**SOURCE MATERIAL**

★ ★ ★ ★

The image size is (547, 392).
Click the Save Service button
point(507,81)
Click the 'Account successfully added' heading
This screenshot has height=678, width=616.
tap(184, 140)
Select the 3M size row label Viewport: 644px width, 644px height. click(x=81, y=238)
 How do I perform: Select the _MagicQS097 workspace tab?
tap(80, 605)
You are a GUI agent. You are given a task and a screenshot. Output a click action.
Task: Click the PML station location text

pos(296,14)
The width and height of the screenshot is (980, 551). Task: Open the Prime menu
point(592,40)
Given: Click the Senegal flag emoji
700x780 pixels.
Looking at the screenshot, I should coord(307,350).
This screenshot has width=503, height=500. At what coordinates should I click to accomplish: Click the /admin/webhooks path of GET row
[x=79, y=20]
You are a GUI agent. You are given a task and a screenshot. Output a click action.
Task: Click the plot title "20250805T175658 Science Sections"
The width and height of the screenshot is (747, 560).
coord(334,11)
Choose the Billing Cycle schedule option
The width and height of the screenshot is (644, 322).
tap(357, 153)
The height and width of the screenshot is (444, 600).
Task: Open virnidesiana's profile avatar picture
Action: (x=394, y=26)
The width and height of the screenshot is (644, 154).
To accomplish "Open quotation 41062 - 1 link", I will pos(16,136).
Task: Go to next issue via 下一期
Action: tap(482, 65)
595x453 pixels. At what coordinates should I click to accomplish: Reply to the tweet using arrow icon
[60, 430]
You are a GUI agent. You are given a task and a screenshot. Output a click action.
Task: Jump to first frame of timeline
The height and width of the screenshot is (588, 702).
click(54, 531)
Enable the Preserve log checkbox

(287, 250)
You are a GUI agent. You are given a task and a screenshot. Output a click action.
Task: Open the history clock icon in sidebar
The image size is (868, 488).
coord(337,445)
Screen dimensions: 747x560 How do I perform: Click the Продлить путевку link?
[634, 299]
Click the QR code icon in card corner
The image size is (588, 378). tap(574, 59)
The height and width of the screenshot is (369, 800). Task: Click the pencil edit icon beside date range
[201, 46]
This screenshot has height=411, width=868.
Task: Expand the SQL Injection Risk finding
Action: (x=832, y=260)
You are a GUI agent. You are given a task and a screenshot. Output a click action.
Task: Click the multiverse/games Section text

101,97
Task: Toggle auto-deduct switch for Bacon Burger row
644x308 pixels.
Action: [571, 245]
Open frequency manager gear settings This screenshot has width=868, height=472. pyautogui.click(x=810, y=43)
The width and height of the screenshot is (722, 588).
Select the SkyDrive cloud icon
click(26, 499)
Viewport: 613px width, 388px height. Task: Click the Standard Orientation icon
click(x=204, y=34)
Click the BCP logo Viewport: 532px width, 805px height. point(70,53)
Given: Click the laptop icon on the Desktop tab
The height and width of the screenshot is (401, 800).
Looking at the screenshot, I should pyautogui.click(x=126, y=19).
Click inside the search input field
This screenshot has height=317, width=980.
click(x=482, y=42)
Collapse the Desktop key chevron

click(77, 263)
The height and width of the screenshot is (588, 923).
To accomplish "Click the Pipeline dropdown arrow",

★ ★ ★ ★

**REQUIREMENT**
Each line from the one with "Click the BCP" to the end of the material should be duplicated exactly, and no other line.

**PROBLEM SOLUTION**
Click the BCP logo Viewport: 532px width, 805px height. point(70,53)
Given: Click the laptop icon on the Desktop tab
The height and width of the screenshot is (401, 800).
Looking at the screenshot, I should pyautogui.click(x=126, y=19).
Click inside the search input field
This screenshot has height=317, width=980.
click(x=482, y=42)
Collapse the Desktop key chevron

click(77, 263)
The height and width of the screenshot is (588, 923).
To accomplish "Click the Pipeline dropdown arrow",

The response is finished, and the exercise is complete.